Excerto da página:
Convêm ainda salientar que as dimensões da beleza física podem ser múltiplas (cara, corpo, órgãos genitais, etc) assim como do magnetismo garbeniano (a postura, o comentário, o timing, o flirt, o charme, o distanciamento, as temáticas da conversa, etc). Por outro lado, o Pedro preferiu ignorar (propositadamente ou não) o factor “exigência” que complexifica a equação das atracções.
(Outras) dimensões de poder nos processos de engate
O Pedro abriu-me o apetite e decidi então discorrer sobre outras dimensões (para além - da ditadura - da beleza física e do magnetismo garbeniano) que se encontram (ou não) presentes nos processos de engate. Algumas delas podem-se integrar no culto de Garbo e/ou coexistir externamente a ele. A notar:
a) Factores imediatos e convenientes;
b) Factores mais pragmáticos (orientados sobretudo para o inicio/manutenção da estabilidade e regulação da relação ditas monogâmicas);
c) Factores etiológicos.
Conjunto A
Este conjunto é o agregado dos dados imediatos, isto é, aquelas informações que são necessárias para o estabelecimento (ou não) de um interesse que se quer mutuo. É a montra da loja e, pelo seu carácter decisivo e precoce, exige uma breve apresentação posterior. Este processo é muito comum nas redes sociais de Internet (ou outras: chats de televisão, etc) – espaço privilegiado de encontros gays – ou onde, pelos menos, estes dados, que devido ao desconhecimento do outro, fazem sentido. Convêm salientar que o nome, apesar de ser o primeiro factor a ser mencionado (por questões essenciais de identificação/referencia), não é decisivo para o suscitar de interesses. Não é por alguém se chamar Marcelo (e Marcelo é, à priori, um nome chic!) que suscitará algum interesse (embora esta hipótese não fique descartada!).
Idade
A idade é um factor decisivo e, quer queiramos quer não, quanto mais jovem mais apetecível (com os limites impostos em relação à idade do consentimento que ditam a sua legalidade/legitimidade). O fulgor erótico da adolescência nas comunidades gays é transversal (com muitas excepções, naturalmente). Idade está estereotipadamente ligada a beleza física. Fica fácil de perceber porque é que os gays mais velhos tem alguma dificuldade de arranjar alguém e recorram a outros tipos de estratégias de engate (prostituição, por exemplo. declarada ou implícita). O factor idade pode ser uma base para muitas discriminações na comunidade gay.

Registos de localização de palavras e elementos:
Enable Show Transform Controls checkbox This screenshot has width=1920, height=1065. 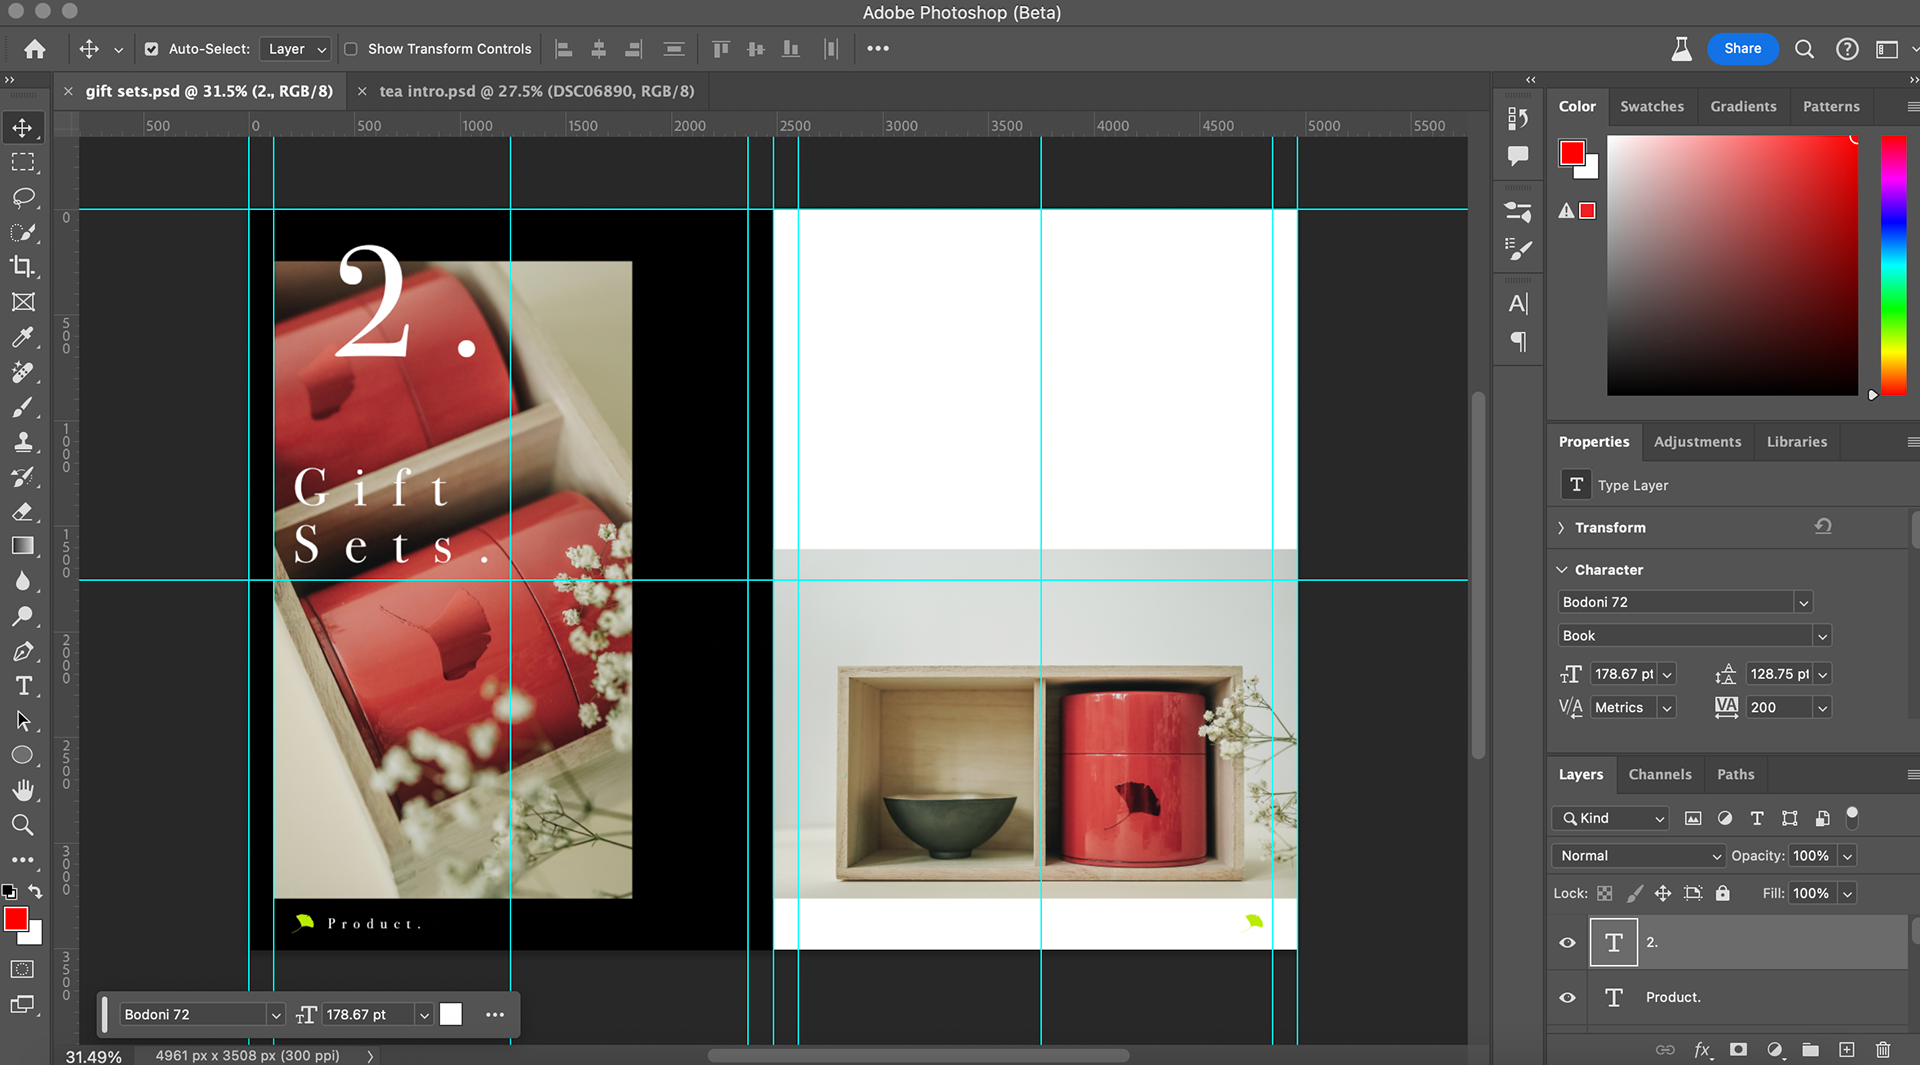[351, 49]
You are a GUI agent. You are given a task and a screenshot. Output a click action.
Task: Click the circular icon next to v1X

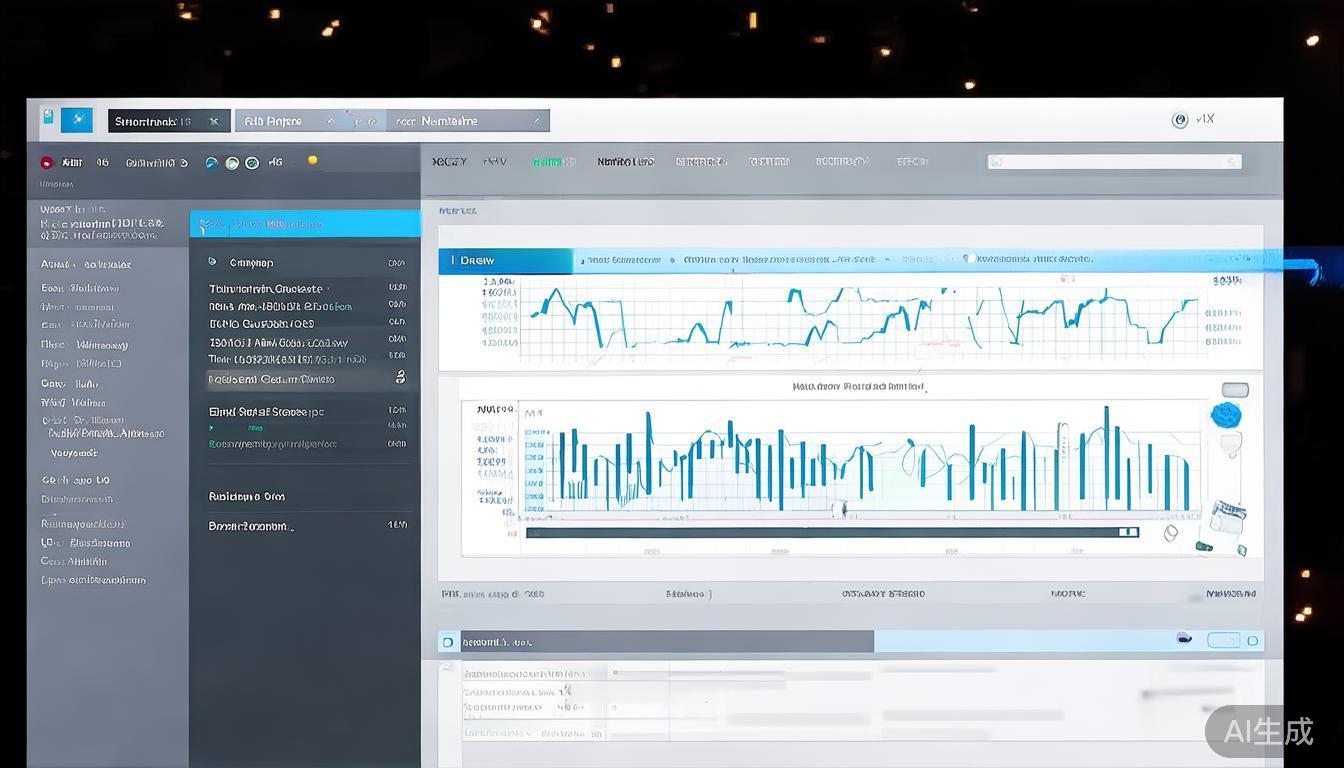(x=1179, y=120)
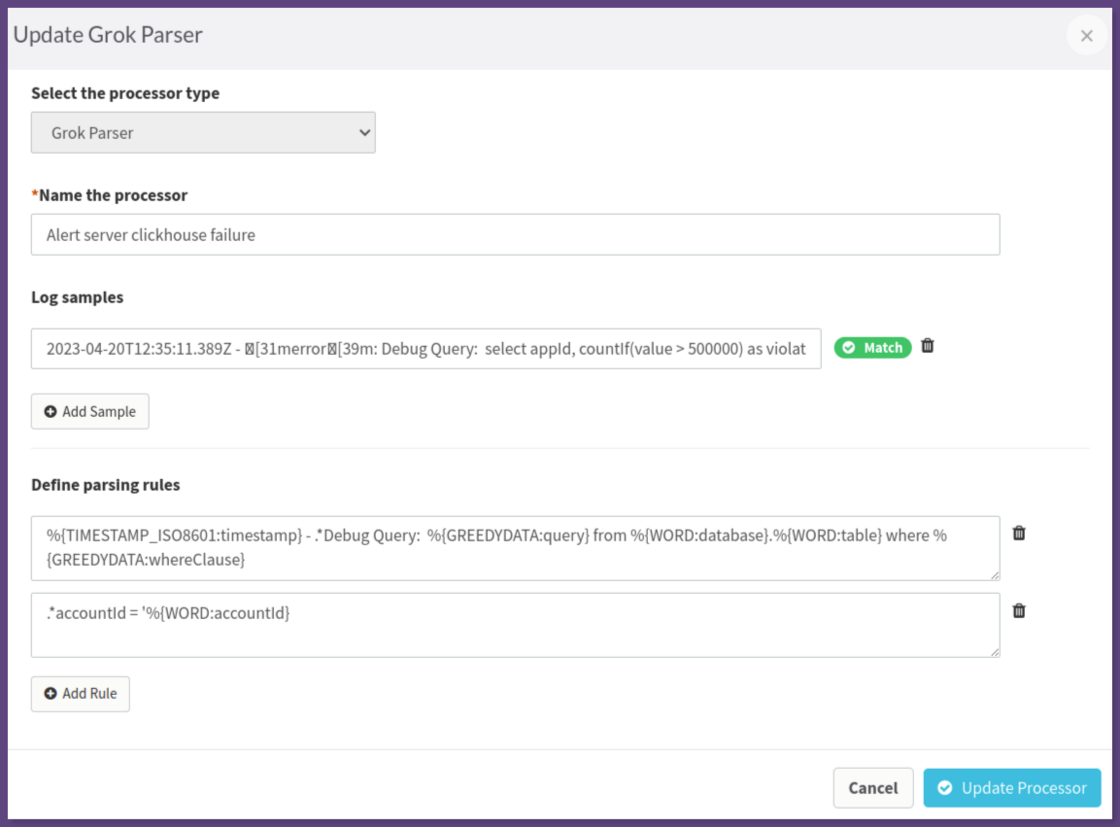The image size is (1120, 827).
Task: Dismiss the Update Grok Parser dialog
Action: tap(1086, 35)
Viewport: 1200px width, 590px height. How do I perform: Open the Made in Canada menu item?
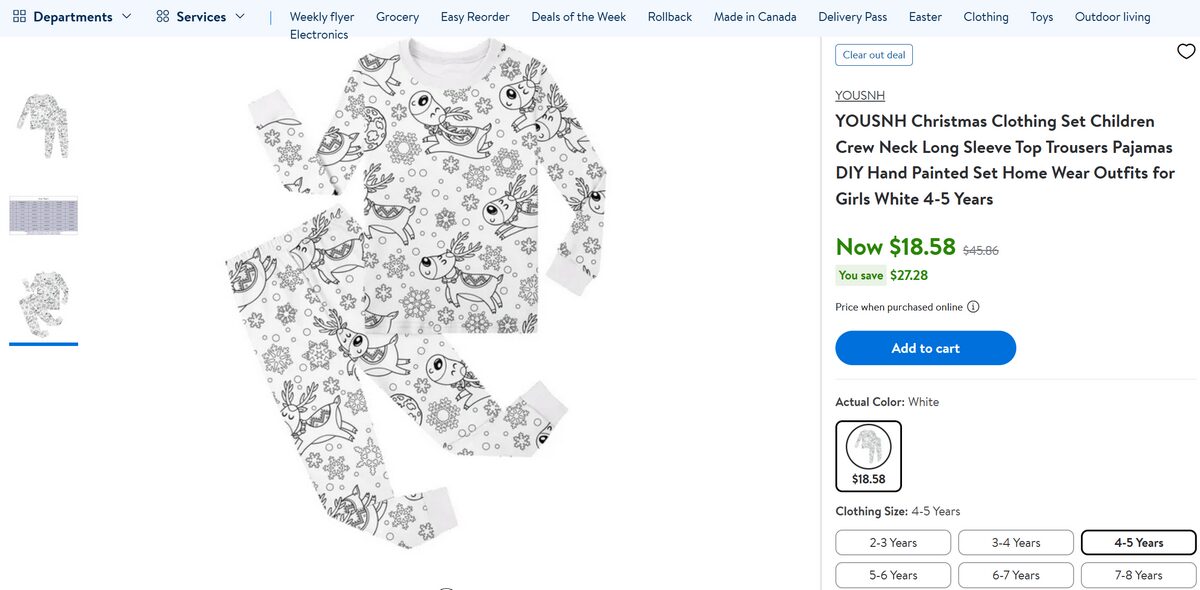tap(754, 16)
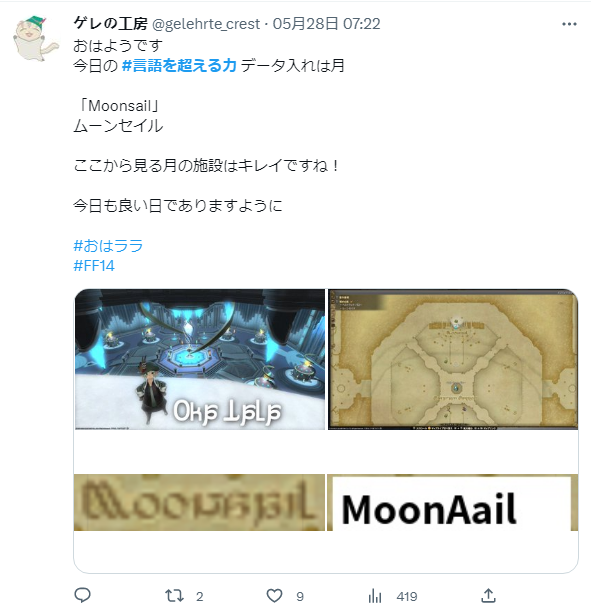Open the cat avatar profile picture
Screen dimensions: 591x614
[34, 38]
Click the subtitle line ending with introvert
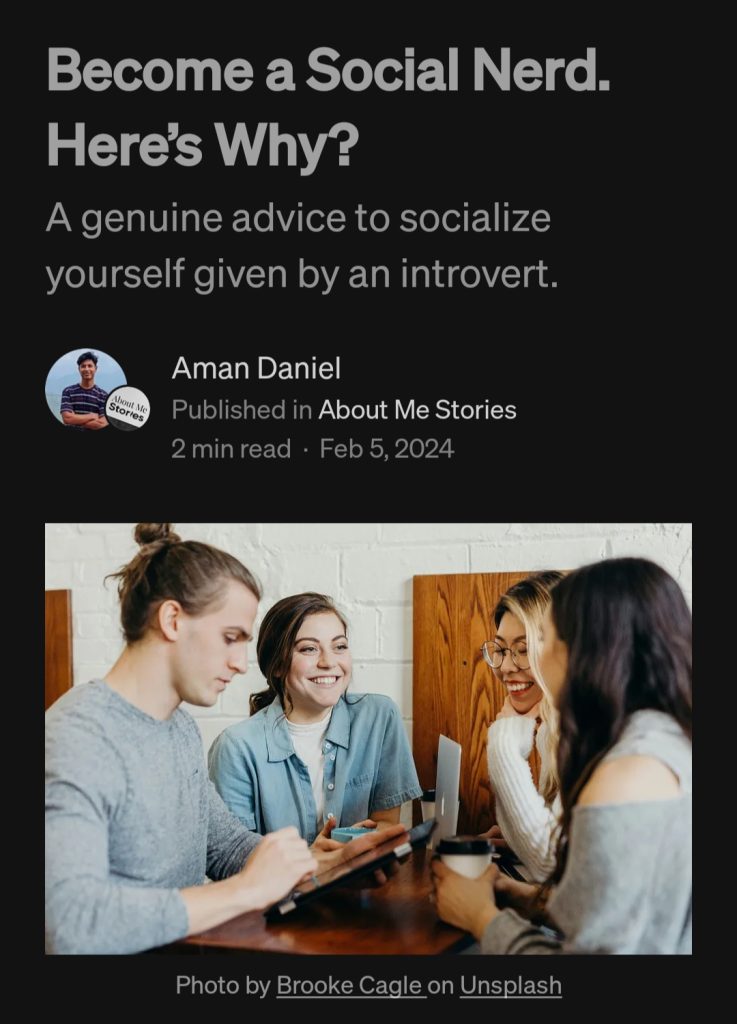The height and width of the screenshot is (1024, 737). pyautogui.click(x=302, y=274)
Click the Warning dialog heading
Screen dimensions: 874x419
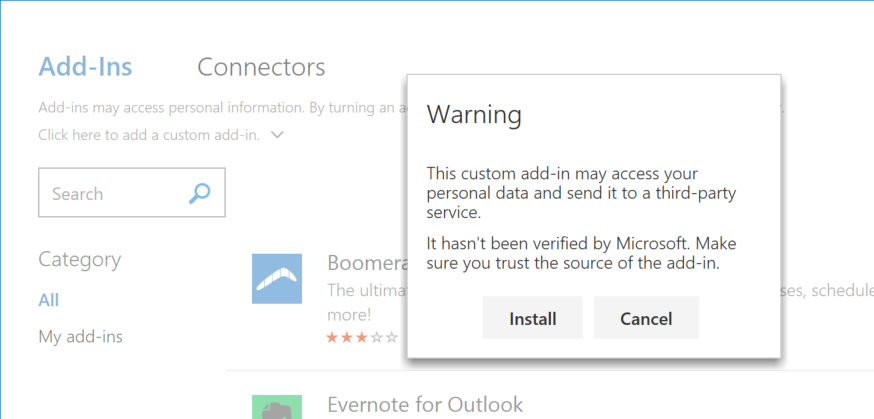474,115
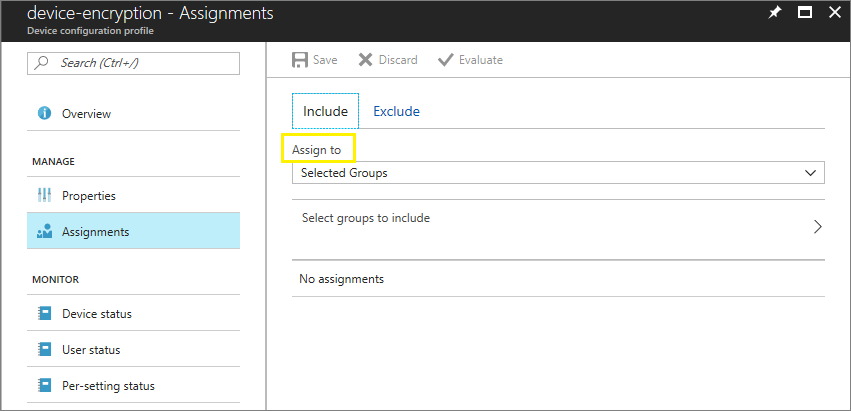Click the Properties sliders icon

click(43, 196)
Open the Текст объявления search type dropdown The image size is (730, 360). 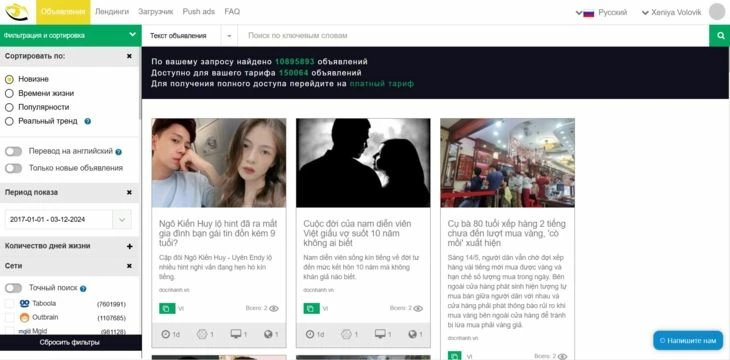pyautogui.click(x=189, y=36)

Exercício 1: Reescreva o trecho do texto sobre o engate que começa em "Convêm ainda salientar" e continua até "equação das atracções.", trocando "beleza física" por "atracção física".
Exercício 2: Indique, por favor, se cada afirmação está de acordo com o texto sobre o engate, respondendo sim ou não e citando as palavras do texto que o decidem: (a) o nome é decisivo para suscitar interesse; (b) o factor idade pode servir de base a discriminações na comunidade gay; (c) o Pedro teve em conta o factor "exigência".
Exercício 3: Prossiga o texto sobre o engate a partir da última frase apresentada.

Resposta certa 1:
Convêm ainda salientar que as dimensões da atracção física podem ser múltiplas (cara, corpo, órgãos genitais, etc) assim como do magnetismo garbeniano (a postura, o comentário, o timing, o flirt, o charme, o distanciamento, as temáticas da conversa, etc). Por outro lado, o Pedro preferiu ignorar (propositadamente ou não) o factor “exigência” que complexifica a equação das atracções.

Resposta certa 2:
(a) Não: "não é decisivo para o suscitar de interesses".
(b) Sim: "O factor idade pode ser uma base para muitas discriminações na comunidade gay."
(c) Não: "o Pedro preferiu ignorar (propositadamente ou não) o factor “exigência”".

Resposta certa 3:
Localidade
É um factor a prezar pela acessibilidade a um/vários (possível/possiveis) encontro(s) publico(s). Neste insere-se o local de estudo/trabalho. Conhecer gays da mesma faculdade pode ser excitante para gays assumidos (principalmente pela gaydarização que isso transporta) ou um pesadelo para gays não assumidos. No trabalho (e pela ligação sacrossanta com o dinheiro que este estabelece) é mais complicado…
Conjunto B
O Carro
A posse de um carro, não sendo determinante para se obter conhecimentos, amizades, relações (casuais e/ou estáveis, etc), é fundamental. Por vezes, a posse de um carro (que exige alguma independência economica sendo per si uma mais-valia e representativo de um certo status de classe) suplanta a beleza física e/ou o magnetismo garbeniano (mg). Conhecem-se muitos casos de pessoas feias com muitos namorados e/ou amigos que desfrutam (usam e abusam) da posse do carro. Este representa mobilidade e esta é essencial, quer para visitar sítios não usuais, quer para as saídas nocturnas, quer para as oportunidades sexuais. Na comunidade gay, o carro tem (já teve mais) uma função crucial para a formação de relações pederasticas: o rapaz jovem de zonas interiores (ou suburbanas) que é levado pela promessa de emancipação para o centro noctívago por um homem mais velho em troca de algo mais que poderá ser uma relação (o carro é uma conveniência primaria ou secundaria então) ou sexo ou até mesmo amizades (e a quantidade de amizades define a popularidade de um sujeito, particularmente quando somada à dimensão da beleza física). Em suma (e esta é a perspectiva subterrânea – crua, reconheço -): ter carro é fundamental e constitui uma dimensão de poder determinante para o engate.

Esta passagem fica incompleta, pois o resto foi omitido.